> [REQUIREMENT] Please transcribe the data exactly, with nothing left out.
##############################
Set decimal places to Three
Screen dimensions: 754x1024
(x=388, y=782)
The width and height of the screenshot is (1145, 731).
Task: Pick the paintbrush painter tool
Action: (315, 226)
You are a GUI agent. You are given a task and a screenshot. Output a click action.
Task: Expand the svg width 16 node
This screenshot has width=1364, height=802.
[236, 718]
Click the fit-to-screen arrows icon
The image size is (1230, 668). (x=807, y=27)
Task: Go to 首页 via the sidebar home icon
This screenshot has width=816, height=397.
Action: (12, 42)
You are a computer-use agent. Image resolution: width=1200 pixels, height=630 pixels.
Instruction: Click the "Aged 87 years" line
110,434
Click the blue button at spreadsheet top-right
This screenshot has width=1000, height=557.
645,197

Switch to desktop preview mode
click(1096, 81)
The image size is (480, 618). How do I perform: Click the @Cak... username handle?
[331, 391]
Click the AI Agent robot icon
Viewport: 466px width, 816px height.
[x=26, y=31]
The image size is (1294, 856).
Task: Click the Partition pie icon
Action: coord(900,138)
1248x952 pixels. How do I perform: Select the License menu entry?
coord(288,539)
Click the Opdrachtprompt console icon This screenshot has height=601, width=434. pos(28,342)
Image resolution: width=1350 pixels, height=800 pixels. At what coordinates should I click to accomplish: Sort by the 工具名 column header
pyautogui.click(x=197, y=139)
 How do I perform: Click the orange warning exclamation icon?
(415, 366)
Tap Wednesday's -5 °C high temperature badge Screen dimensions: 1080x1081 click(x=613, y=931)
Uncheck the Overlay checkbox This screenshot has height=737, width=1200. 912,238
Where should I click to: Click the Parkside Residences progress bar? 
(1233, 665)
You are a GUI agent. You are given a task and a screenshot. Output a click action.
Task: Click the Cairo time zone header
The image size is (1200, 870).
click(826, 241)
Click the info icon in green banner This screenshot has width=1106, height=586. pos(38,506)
##############################
> [RESPONSE TO THIS TASK]
Set decimal places to Three
Screen dimensions: 754x1024
(x=388, y=782)
The width and height of the screenshot is (1145, 731).
Task: Pick the paintbrush painter tool
Action: (315, 226)
You are a GUI agent. You are given a task and a screenshot. Output a click action.
Task: Expand the svg width 16 node
This screenshot has width=1364, height=802.
[236, 718]
Click the fit-to-screen arrows icon
The image size is (1230, 668). (x=807, y=27)
Task: Go to 首页 via the sidebar home icon
This screenshot has width=816, height=397.
Action: (12, 42)
You are a computer-use agent. Image resolution: width=1200 pixels, height=630 pixels.
Instruction: Click the "Aged 87 years" line
110,434
Click the blue button at spreadsheet top-right
This screenshot has width=1000, height=557.
645,197

Switch to desktop preview mode
click(1096, 81)
The image size is (480, 618). How do I perform: Click the @Cak... username handle?
[331, 391]
Click the AI Agent robot icon
Viewport: 466px width, 816px height.
[x=26, y=31]
The image size is (1294, 856).
Task: Click the Partition pie icon
Action: coord(900,138)
1248x952 pixels. How do I perform: Select the License menu entry?
coord(288,539)
Click the Opdrachtprompt console icon This screenshot has height=601, width=434. pos(28,342)
Image resolution: width=1350 pixels, height=800 pixels. At what coordinates should I click to accomplish: Sort by the 工具名 column header
pyautogui.click(x=197, y=139)
 How do I perform: Click the orange warning exclamation icon?
(415, 366)
Tap Wednesday's -5 °C high temperature badge Screen dimensions: 1080x1081 click(x=613, y=931)
Uncheck the Overlay checkbox This screenshot has height=737, width=1200. 912,238
Where should I click to: Click the Parkside Residences progress bar? 
(1233, 665)
You are a GUI agent. You are given a task and a screenshot. Output a click action.
Task: Click the Cairo time zone header
The image size is (1200, 870).
click(826, 241)
Click the info icon in green banner This screenshot has width=1106, height=586. pos(38,506)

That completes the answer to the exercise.